## Tarefas a realizar
1 – No acórdão sobre o recurso do assistente, que tribunal proferiu o despacho que não pronunciou o arguido?
2 – Retome o acórdão sobre o recurso do assistente a partir da última conclusão apresentada.

## Documento
Acórdão nº 2061/06.0YRCBR de Court of Appeal of Coimbra (Portugal), 25 de Outubro de 2006
Magistrado Responsável | ATA |
Data da Resolução | 25 de Outubro de 2006 |
Emissor | Court of Appeal of Coimbra (Portugal) |
Acordam, em conferência, na Secção Criminal do Tribunal da Relação de Coimbra.
Inconformado com o despacho proferido pelo Tribunal de Instrução Criminal de Coimbra no âmbito da instrução n. 924/03.3 TACBR que não pronunciou o arguido - A...
- da prática de factos que qualifica como autoria de crime de injúria, p.p. pelos 181º, 183º, nº1 al. a), 184º e 132º, nº2 al.j) do Código Penal, o assistente B...
recorre da decisão.
Na motivação do recurso apresenta as seguintes conclusões: 1.- O despacho recorrido, ao não pronunciar, em parte, o arguido, violou o disposto no artigo 26°, n° 1, da Constituição da República Portuguesa e 72°, do Código Civil 2.- Normas de "estrutura" constitucional, atinentes à protecção ao direito fundamental ao bom nome e, como tal, directamente aplicáveis, nos termos do artigo 18°, n° 1 daquele diploma 3.- E ainda o disposto no artigo 181°, n° 1, do Código Penal, comando de ultima ratio destinada a fazer assegurar a garantia constitucional. Com efeito, 4.- Tidas as coisas na objectividade que elas assumiram nas relações entre o assistente e o arguido, não pode deixar de considerar-se que o mesmo foi muito para além do exercício saudável e legalmente tutelado do direito à liberdade de expressão e de crítica, ainda que científica, fazendo-se resvalar para um âmbito relevando da pura vindicta pessoal e que, por isso, não pode merecer tolerância jurídico-penal 5.- Contrariamente, pois, ao assumido pelo douto despacho recorrido o qual, por conseguinte, considerou que o chamar-se "desonesto" a pessoa com a qual se discute é, nessa sede, tolerável.

## Dados brutos
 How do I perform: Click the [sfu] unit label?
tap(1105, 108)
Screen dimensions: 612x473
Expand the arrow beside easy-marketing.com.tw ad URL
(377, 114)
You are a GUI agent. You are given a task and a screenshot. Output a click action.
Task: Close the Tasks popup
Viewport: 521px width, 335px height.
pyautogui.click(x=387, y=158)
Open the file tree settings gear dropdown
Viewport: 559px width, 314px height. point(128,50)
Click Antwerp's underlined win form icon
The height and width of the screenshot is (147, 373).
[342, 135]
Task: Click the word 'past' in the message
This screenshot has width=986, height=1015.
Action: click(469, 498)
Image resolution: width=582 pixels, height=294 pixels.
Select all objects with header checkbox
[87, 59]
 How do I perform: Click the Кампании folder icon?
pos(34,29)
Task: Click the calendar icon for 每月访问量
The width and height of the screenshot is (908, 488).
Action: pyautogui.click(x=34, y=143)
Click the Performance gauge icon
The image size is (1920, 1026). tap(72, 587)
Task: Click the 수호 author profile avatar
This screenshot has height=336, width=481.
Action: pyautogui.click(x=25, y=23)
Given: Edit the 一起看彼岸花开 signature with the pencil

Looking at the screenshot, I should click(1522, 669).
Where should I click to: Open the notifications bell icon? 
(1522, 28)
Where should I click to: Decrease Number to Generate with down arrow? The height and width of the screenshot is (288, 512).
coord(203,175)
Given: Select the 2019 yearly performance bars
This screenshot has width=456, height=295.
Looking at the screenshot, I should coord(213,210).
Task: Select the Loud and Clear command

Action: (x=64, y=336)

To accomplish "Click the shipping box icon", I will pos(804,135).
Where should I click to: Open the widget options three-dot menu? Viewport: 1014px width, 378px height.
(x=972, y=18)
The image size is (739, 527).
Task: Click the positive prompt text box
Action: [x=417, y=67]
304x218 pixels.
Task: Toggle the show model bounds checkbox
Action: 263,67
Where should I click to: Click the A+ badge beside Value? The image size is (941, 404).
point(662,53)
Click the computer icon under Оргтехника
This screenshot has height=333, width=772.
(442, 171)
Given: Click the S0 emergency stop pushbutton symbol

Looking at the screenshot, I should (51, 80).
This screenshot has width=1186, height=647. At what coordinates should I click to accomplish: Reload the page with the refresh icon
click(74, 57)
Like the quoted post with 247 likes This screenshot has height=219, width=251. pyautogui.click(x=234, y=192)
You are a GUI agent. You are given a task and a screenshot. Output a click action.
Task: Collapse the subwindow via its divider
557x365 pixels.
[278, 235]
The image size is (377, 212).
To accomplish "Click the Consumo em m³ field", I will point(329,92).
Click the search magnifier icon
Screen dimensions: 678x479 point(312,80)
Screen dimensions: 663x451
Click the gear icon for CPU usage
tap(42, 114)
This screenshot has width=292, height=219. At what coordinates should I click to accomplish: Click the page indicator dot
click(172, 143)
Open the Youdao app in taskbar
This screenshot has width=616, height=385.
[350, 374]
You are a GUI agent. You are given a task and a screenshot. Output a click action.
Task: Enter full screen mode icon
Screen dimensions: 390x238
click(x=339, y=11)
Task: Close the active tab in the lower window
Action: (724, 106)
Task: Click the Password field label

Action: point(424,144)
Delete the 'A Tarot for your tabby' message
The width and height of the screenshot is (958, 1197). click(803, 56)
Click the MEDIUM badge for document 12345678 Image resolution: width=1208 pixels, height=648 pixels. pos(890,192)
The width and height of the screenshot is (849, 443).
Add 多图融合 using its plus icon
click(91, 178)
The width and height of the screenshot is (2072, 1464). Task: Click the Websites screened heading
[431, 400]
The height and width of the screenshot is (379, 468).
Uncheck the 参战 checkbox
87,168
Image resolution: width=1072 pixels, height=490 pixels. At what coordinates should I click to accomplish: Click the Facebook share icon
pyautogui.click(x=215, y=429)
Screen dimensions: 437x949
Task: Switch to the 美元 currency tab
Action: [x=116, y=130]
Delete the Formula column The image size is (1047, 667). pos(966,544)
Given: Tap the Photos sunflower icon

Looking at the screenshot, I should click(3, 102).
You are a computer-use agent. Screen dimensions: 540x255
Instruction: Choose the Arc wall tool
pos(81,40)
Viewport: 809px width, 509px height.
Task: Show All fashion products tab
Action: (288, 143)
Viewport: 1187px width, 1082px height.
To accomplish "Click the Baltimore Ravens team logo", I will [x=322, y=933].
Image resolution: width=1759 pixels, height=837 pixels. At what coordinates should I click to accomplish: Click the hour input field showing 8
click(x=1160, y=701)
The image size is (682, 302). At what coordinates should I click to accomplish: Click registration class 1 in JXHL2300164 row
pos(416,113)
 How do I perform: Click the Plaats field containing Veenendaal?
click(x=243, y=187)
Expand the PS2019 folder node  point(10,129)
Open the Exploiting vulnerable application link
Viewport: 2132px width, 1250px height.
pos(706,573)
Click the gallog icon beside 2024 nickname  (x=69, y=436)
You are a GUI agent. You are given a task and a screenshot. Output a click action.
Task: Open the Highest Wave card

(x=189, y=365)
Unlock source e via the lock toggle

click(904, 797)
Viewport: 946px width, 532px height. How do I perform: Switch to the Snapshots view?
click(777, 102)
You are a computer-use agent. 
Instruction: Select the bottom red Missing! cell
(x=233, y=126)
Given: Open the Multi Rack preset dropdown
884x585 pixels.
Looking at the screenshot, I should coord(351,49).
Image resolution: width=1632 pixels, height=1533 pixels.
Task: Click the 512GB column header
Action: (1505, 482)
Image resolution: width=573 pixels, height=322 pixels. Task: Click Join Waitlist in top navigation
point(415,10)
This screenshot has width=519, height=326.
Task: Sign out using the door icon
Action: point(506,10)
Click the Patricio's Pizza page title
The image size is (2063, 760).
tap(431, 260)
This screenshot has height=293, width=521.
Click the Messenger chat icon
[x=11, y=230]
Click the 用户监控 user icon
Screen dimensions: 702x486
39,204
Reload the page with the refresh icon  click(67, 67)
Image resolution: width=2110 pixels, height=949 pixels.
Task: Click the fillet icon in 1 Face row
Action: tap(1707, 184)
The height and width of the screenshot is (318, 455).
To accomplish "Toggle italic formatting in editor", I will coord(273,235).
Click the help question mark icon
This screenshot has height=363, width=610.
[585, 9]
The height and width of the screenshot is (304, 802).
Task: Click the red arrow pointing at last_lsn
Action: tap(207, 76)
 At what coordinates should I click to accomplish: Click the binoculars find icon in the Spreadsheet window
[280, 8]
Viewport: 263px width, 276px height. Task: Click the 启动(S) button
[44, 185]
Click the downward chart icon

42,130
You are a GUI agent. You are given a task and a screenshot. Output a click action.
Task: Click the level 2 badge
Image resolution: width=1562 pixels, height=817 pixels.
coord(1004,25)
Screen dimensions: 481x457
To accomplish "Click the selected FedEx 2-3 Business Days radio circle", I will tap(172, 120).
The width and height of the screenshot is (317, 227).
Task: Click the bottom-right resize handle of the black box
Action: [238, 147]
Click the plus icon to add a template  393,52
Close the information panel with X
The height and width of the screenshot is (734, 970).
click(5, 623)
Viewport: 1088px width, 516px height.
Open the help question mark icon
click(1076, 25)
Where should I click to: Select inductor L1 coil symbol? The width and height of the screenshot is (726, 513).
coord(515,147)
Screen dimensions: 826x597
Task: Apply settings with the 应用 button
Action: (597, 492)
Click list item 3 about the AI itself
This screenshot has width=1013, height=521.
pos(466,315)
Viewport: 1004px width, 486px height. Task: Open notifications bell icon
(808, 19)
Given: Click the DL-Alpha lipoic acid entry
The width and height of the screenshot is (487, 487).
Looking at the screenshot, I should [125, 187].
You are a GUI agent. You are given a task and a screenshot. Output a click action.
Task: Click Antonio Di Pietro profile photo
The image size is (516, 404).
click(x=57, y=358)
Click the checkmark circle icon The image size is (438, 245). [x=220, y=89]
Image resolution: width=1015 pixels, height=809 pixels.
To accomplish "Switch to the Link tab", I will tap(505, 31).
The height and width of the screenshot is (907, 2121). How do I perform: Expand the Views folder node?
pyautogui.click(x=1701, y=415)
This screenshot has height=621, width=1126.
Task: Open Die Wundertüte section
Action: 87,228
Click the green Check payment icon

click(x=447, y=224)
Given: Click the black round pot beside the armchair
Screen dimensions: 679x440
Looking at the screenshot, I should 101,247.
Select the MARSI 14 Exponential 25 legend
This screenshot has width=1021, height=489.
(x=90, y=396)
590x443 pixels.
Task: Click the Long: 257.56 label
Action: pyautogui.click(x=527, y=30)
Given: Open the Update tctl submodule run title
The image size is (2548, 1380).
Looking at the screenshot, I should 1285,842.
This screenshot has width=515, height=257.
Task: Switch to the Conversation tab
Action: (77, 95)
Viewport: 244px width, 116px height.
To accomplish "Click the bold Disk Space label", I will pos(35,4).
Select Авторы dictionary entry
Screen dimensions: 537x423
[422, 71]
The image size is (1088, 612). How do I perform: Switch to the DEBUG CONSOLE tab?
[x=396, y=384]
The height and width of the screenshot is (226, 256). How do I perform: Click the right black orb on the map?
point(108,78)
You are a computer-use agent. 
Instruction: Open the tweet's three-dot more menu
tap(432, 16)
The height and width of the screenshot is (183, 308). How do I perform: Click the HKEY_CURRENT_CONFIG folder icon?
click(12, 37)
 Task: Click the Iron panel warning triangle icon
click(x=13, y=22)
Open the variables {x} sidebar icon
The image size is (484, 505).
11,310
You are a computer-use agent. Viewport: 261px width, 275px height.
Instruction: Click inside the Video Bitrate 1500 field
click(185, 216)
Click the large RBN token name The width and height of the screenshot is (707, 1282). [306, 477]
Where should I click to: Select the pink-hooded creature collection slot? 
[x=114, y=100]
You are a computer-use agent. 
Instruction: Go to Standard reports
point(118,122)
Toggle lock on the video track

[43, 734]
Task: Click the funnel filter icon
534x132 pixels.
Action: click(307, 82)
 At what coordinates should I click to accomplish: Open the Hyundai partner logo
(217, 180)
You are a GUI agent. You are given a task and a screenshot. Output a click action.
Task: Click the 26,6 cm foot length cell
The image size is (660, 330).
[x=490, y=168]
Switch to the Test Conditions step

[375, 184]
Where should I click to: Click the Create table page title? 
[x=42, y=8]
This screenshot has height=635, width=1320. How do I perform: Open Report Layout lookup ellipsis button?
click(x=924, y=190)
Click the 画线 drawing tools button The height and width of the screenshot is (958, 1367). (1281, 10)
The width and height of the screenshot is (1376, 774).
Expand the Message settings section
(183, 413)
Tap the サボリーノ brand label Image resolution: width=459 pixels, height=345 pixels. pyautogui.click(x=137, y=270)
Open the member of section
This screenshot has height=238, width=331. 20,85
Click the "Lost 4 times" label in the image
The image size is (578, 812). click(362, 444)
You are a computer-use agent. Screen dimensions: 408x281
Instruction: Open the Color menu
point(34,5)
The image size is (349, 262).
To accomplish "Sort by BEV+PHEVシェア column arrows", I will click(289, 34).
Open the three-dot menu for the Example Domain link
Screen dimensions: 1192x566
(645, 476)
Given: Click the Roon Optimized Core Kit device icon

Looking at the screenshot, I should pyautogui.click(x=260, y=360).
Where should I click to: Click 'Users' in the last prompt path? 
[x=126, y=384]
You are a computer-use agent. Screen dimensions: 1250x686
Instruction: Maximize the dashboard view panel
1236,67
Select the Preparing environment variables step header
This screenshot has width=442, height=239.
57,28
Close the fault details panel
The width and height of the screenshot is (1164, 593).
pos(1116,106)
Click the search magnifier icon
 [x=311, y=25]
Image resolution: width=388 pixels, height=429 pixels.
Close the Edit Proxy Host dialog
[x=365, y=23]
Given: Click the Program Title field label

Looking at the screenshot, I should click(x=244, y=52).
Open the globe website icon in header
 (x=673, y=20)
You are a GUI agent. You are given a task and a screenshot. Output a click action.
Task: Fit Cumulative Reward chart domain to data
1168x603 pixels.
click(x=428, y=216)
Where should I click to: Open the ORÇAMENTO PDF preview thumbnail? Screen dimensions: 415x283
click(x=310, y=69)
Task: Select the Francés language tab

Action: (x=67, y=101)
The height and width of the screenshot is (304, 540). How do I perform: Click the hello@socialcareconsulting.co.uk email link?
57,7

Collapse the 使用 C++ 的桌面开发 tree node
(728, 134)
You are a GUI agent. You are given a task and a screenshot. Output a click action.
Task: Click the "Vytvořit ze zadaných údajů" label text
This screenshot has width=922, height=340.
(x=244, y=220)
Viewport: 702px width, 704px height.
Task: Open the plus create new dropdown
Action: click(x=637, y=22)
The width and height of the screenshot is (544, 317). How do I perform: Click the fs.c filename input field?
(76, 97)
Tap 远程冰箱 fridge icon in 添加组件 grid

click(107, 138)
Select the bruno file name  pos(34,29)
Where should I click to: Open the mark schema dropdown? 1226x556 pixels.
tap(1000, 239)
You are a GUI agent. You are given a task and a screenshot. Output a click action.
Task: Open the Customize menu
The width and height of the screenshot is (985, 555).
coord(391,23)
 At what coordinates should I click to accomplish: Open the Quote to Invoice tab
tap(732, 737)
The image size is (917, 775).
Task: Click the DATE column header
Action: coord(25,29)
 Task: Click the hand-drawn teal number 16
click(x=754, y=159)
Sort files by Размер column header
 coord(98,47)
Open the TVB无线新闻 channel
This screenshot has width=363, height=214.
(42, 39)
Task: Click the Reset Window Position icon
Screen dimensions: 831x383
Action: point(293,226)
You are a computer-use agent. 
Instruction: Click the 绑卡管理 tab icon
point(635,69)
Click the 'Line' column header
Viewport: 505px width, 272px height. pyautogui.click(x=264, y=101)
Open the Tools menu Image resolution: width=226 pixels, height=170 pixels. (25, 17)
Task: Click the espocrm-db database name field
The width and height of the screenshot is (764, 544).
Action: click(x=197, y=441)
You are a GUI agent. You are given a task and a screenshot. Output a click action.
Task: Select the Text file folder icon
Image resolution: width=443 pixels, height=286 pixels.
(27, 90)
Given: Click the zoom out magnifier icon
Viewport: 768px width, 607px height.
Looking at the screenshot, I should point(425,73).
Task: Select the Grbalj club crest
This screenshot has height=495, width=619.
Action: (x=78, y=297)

## Respostas por tarefa
1 – O Tribunal de Instrução Criminal de Coimbra.

2 –
Em resposta o Ministério Público apresenta as seguintes conclusões: 1 - Como é generalizadamente assinalado pela doutrina juspenalística, o direito penal actua apenas para a tutela subsidiária de bens jurídicos claramente individualizáveis, só sendo desencadeados os gravosos instrumentos ao serviço deste direito e só fazendo sentido aplicar uma pena para tutela, em ultima ratio, de um bem jurídico-penal.
2 - O art. 26°, n.1, da Constituição da República Portuguesa ao indicar, entre o elenco das garantias individuais das pessoas, o direito ao bom nome e reputação, mais não significa que o direito a não ser ofendido ou lesado na sua honra, dignidade ou consideração social. É a este comando constitucional que tem de adequar-se a interpretação dos art.180° e 181°, do Código Penal quando falam em honra e consideração. E ao referir como bem jurídico destes crimes a honra ou consideração, o Código Penal limitou-se a utilizar sinónimos, verificando-se total congruência entre a tutela jurídico-penal e a protecção jurídico-constitucional dos valores da honra das pessoas.
3 - Para que se verifiquem estes tipos legais é necessário que o facto imputado ou o juízo formulado sejam idóneos, em abstracto, para causarem uma ofensa à honra ou à consideração da pessoa visada. Contudo, não deve considerar-se ofensivo da honra e consideração de outrem tudo aquilo que o queixoso entenda que o atinge, de certos pontos de vista, mas aquilo que, razoavelmente, isto é, segundo a sã opinião da generalidade das pessoas de bem, deverá considerar-se ofensivo daqueles valores individuais e sociais.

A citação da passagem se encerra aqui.